Pattern Recognition Methodologies
Pattern Recognition Methodologies: There are four major methodologies in pattern recognition; these are statistical approach, syntactic approach, template matching & neural network.
Statistical Approach: Typically, statistical pattern recognition systems are based on statistics and probabilities. In these systems, features are converted to numbers which are placed into a vector to represent the pattern. This approach is most intensively used in practice because it is the simplest to handle. In this approach, patterns to be classified are represented by a set of features defining a specific multidimensional vector: by doing so, each pattern is represented by a point in the multidimensional features space. To compare patterns, this approach uses measures by observing distances between points in this statistical space.
Syntactic Approach: Also called structural pattern recognition systems, these systems are based on the relation between features. In this approach, patterns are represented by structures which can take into account more complex relations between features than numerical feature vectors used in statistical PRSs. Patterns are described in hierarchical structure composed of sub-structures composed themselves of smaller sub-structures. The shape is represented with a set of predefined primitives called the codebook and the primitives are called code words. For example, given the code words on the left of figure, the shape on the right of the figure can be represented as the following string S, when starting from the pointed codeword on the figure:
S = d b a b c b a b d b a b c b a b (1).
The system parses the set of extracted features using a kind of predefined grammar. If the whole features extracted from a pattern can be parsed to the grammar then the system has recognized the pattern. Unfortunately, grammar-based syntactic pattern recognition is generally very difficult to handle.

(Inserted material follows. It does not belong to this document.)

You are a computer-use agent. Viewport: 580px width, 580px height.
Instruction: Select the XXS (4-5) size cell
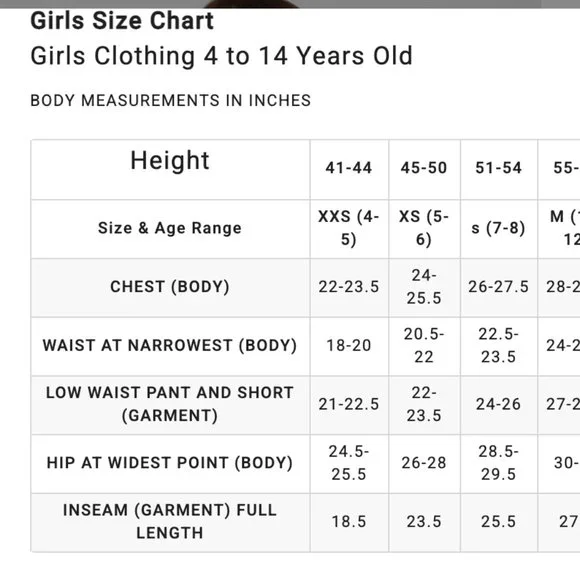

Template Matching: Template matching approach is widely used in image processing to localize and identify shapes in an image. In this approach, one looks for parts in an image which match a template (or model). In visual pattern recognition, one compares the template function to the input image by maximizing the spatial cross-correlation or by minimizing a distance: that provides the matching rate.
The strategy of this approach is: for each possible position (in the image), each possible rotation, or each other geometric transformation of the template, compare each pixel’s neighborhood to this template. After computing the matching rate for each possibility, select the largest one that exceeds a predefined threshold. It is a very expensive operation while dealing with big templates and/or large sets of images.
Neural Network: Typically, an artificial neural network (ANN) is a self-adaptive trainable process that is able to learn to resolve complex problems based on available knowledge. A set of available data is supplied to the system so that it finds the most adapted function among an allowed class of functions that matches the input. An ANN-based system simulates how the biological brain works: it is composed of interconnected processing elements (PE) that simulate neurons. Using this interconnection (or synapse), each neuron (or PE) can pass information to another. As can be seen on figure 3, these interconnections are not necessarily binary (on or off) but they may have varying weights defined by the weight matrix W: the weight applied to a connection results from the learning process and indicates the importance of the contribution of the preceding neuron in the information being passed to the following neuron.